------ Excerpted passage

Dr Jordan B. Peterson is a professor of psychology at the University of Toronto, Canada, and a practicing clinical psychologist.
I first came across him on a Joe Rogan podcast. He is embroiled in a number of academic and political controversies in Canada, mainly to do with his strong opposition to a proposed Canadian law requiring everyone to address people by the gender pronoun of their choice, and other problems he sees with modern university education.
They start talking about politics, but hang in, they dive deep about halfway through.
His arguments in that debate are well articulated and thought out, but are incidental to the cause of my interest in his work. A look at JP’s Wikipedia page can give you some insight into those activities, should that interest you.
He is claimed by the alt-right, Christians, MRA’s, and a bunch of others with political agendas, but he is none of those things, and in my opinion transcends all attempts to categorize him.
What interests, indeed captivates me, about JP’s work is his multiple video series, many of which are university lectures and public talks, on his Youtube channel. There’s several hundred hours of videos there which have been viewed by millions. I found his talks on “Maps of Meaning”, “The Psychological Significance of the Biblical Stories”, and “Personality and Its Transformations” to be absolutely enthralling, and they resonate deeply within me, on multiple levels. Hero myths from Sumer and Egypt, Cain and Abel, The Flood, Jungian archetypes, lobsters, wolves, and chimpanzees, Pinocchio, and the Lion King. Dostoevsky and Solzhenitsyn. Viktor Frankl.
The guy has read EVERYTHING and analyzed it deeply.
I’ve been loosely following psychology, self-help and spiritual subjects for decades, and this is some of the most profoundly interesting and helpful material I have come across in all that time.
I’m coming hard up against my limitations as a writer here and risk slipping over the edge into fanboyism, if it isn’t already too late. So I’ll drill down to a single specific subject.
Jordan Peterson and colleagues have developed a couple of useful tools to help you, as he puts it, “sort yourself out.”
The Self Authoring Program is a series of writing exercises to help you understand yourself better and work towards your ideal future.
Understand Myself is a program which provides you with a personality profile based on a personality scale known as the Big Five Aspects scale.
Neither is expensive to purchase, and if you listen to a variety of podcasts that feature Dr Peterson, you may be able to obtain a discount code to make them even cheaper.
I found the Self Authoring Program to be both useful and powerful. It helps you analyze and process your past, present and future by providing a set of written exercises.
Present Authoring helps you analyze your present virtues and faults, makes you think about specific situations where the virtue or fault impacted your life. You are invited to consider the impact and its effect on you, and how you could have addressed the situation better, in the case of faults, or even better, in the case of virtues. For you faults, you are invited to consider how you might deal with the fault in a more general fashion, rather in the particular situation first mentioned.

------------

● Problem 1
In the passage on Jordan Peterson, write out the part that begins at the words "I first came" and ends after "to categorize him.".
● Problem 2
According to the passage on Jordan Peterson, what does the Understand Myself program provide?
The lines after this point are separate from the passage on Jordan Peterson.

------ Data provided

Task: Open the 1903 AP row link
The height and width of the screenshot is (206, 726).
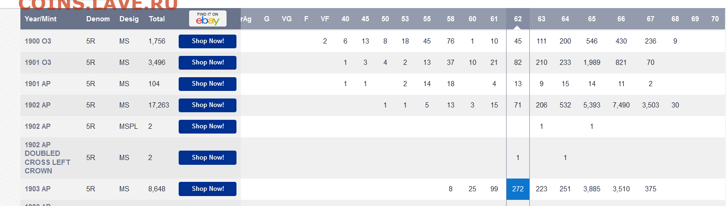Action: pos(37,189)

------------

● Your response 1
I first came across him on a Joe Rogan podcast. He is embroiled in a number of academic and political controversies in Canada, mainly to do with his strong opposition to a proposed Canadian law requiring everyone to address people by the gender pronoun of their choice, and other problems he sees with modern university education.
They start talking about politics, but hang in, they dive deep about halfway through.
His arguments in that debate are well articulated and thought out, but are incidental to the cause of my interest in his work. A look at JP’s Wikipedia page can give you some insight into those activities, should that interest you.
He is claimed by the alt-right, Christians, MRA’s, and a bunch of others with political agendas, but he is none of those things, and in my opinion transcends all attempts to categorize him.

● Your response 2
It provides a personality profile based on the Big Five Aspects scale.